Wigner Negativity Certifies Genuine Multipartite Entanglement in Continuous-Variable Systems

Genuine multipartite entanglement, a powerful form of quantum correlation, underpins many potential advantages in quantum technologies, and researchers continually seek ways to reliably detect and quantify it. Lin Htoo Zaw from the Centre for Quantum Technologies, National University of Singapore, Jiajie Guo from the State Key Laboratory for Mesoscopic Physics, Peking University, and Qiongyi He, alongside Matteo Fadel and Shuheng Liu, now demonstrate a clear link between a measurable quantum property, known as Wigner negativity, and the presence of this complex entanglement. The team proves that a sufficient amount of Wigner negativity, assessed through relatively simple measurements, definitively confirms genuine multipartite entanglement in continuous-variable systems. This achievement is significant because it provides readily implementable criteria for detecting entanglement, using techniques already common in several leading quantum computing platforms, and offers a pathway to certify entanglement without needing to fully characterise a quantum state.

They demonstrate that a sufficient amount of Wigner negativity, a measure of non-classical behaviour in quantum mechanics, guarantees the presence of genuine multipartite entanglement, extending beyond the simpler case of two entangled particles. This research establishes a quantifiable link crucial for advanced quantum technologies like quantum computation and quantum communication, offering a new perspective on the connection between non-classicality and entanglement, potentially simplifying the characterisation and experimental verification of complex quantum states.

Wigner negativity and genuine multipartite entanglement are key resources enabling computational advantages and broader quantum-information tasks. In this work, the researchers prove two theorems for multimode continuous-variable systems connecting these nonclassical resources. Both theorems demonstrate that sufficient Wigner negativity, assessed either through its volume along a two-dimensional slice or through the negativity of the system’s centre-of-mass, confirms the presence of genuine multipartite entanglement. Violations of the latter inequality also provide quantifiable lower bounds on the distance between a detected state and states lacking entanglement.
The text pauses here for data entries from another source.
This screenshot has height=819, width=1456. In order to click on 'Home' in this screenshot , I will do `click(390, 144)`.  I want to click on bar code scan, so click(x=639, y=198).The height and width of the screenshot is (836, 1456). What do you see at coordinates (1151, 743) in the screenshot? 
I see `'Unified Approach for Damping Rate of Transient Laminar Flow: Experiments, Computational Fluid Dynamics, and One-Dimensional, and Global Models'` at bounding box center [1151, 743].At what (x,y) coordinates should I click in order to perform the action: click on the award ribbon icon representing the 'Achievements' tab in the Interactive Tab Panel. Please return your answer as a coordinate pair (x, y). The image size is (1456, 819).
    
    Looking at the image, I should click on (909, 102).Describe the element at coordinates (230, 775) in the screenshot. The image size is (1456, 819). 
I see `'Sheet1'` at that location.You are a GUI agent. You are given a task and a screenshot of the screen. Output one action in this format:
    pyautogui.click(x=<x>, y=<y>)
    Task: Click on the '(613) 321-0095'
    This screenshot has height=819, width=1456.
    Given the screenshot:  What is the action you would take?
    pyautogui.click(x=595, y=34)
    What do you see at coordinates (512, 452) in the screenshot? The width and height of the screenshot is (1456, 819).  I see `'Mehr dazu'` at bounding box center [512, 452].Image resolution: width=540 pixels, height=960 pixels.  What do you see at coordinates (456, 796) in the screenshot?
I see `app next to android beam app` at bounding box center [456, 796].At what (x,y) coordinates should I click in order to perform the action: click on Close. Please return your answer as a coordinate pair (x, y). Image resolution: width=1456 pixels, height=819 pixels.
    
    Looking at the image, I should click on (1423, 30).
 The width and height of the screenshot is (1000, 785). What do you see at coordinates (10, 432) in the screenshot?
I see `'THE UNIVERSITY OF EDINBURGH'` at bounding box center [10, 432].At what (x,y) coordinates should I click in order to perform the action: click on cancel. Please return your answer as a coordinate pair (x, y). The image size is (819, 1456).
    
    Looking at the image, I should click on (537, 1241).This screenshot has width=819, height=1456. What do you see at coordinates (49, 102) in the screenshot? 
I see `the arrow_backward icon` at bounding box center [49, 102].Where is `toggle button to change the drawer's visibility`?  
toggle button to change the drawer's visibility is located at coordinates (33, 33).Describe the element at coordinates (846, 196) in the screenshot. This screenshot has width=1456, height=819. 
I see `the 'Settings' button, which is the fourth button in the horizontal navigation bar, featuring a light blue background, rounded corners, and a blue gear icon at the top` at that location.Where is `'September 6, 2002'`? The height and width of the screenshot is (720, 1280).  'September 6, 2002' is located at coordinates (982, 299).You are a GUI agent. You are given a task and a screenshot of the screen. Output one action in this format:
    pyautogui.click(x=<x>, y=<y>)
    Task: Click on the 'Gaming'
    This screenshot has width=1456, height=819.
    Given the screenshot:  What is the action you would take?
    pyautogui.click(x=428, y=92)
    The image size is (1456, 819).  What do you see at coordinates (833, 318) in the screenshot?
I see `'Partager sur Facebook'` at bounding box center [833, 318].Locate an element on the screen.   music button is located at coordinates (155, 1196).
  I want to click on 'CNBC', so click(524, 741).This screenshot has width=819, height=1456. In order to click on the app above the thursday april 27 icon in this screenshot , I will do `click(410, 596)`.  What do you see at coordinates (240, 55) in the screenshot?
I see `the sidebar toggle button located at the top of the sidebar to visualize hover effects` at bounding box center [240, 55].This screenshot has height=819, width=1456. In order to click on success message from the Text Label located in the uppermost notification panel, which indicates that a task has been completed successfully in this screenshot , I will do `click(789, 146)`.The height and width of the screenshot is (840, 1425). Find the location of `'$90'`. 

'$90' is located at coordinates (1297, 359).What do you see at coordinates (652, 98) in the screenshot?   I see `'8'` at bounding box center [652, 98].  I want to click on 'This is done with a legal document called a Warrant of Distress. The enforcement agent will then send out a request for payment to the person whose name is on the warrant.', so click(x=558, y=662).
Wigner Function Proves Gaussian-Mean-Entanglement Criterion

This research presents criteria for determining whether a quantum state exhibits Gaussian-mean entanglement, a specific type of entanglement important in quantum information and quantum optics. The core idea leverages the Wigner function, a quasi-probability distribution representing the quantum state, and its properties. The authors explore ways to detect entanglement, including direct measurement of the Wigner function, analysis of its characteristic function, and integration of the Wigner function over specific regions. The document provides rigorous mathematical proofs for each criterion, building on concepts from quantum mechanics, functional analysis, and matrix theory.

The resulting corollaries offer practical ways to apply these criteria in experimental settings. The Wigner function represents a quantum state in phase space and can be negative, indicating non-classical behaviour. A non-negative Wigner function is a sufficient, though not always necessary, condition for a state to be Gaussian. The characteristic function is the Fourier transform of the Wigner function and encodes information about the state’s probability distribution. One corollary provides a practical criterion based on integrating the Wigner function over a finite region, avoiding the need to measure the entire function. Another offers a sampling-based criterion that uses a finite number of points to estimate the characteristic function, making it suitable for experimental implementations. The strength of this work lies in its mathematical rigor, practicality, and clear explanations.

Wigner Negativity Certifies Genuine Multipartite Entanglement

This work establishes fundamental connections between Wigner negativity and genuine multipartite entanglement in multimode continuous-variable systems. Researchers proved two theorems demonstrating that sufficient Wigner negativity, assessed either through its volume along a specific two-dimensional slice or through the negativity of the system’s centre-of-mass, confirms the presence of genuine multipartite entanglement. Importantly, violations of the latter inequality also provide quantifiable lower bounds on the distance between a detected state and states lacking entanglement. These findings not only link distinct concepts of nonclassicality, quasiprobabilities and correlations, but also provide sufficient conditions for generating genuine multipartite entanglement through interference with the vacuum using multimode interferometers, complementing existing knowledge in the field.

The team developed criteria for detecting genuine multipartite entanglement particularly well-suited for experimental implementation in platforms such as cavity/circuit electrodynamics, circuit acoustodynamics, and trapped ions and atoms. These criteria require measurements of the Wigner function only over a finite region of phase space, or measurements of a limited number of characteristic function points, simplifying experimental procedures. The authors acknowledge that further investigation, detailed in a companion paper, explores the impact of practical effects like losses and extends these criteria using controlled-unitary operations and qubit measurements. These advancements offer readily implementable methods for identifying and generating genuine multipartite entanglement in various quantum systems.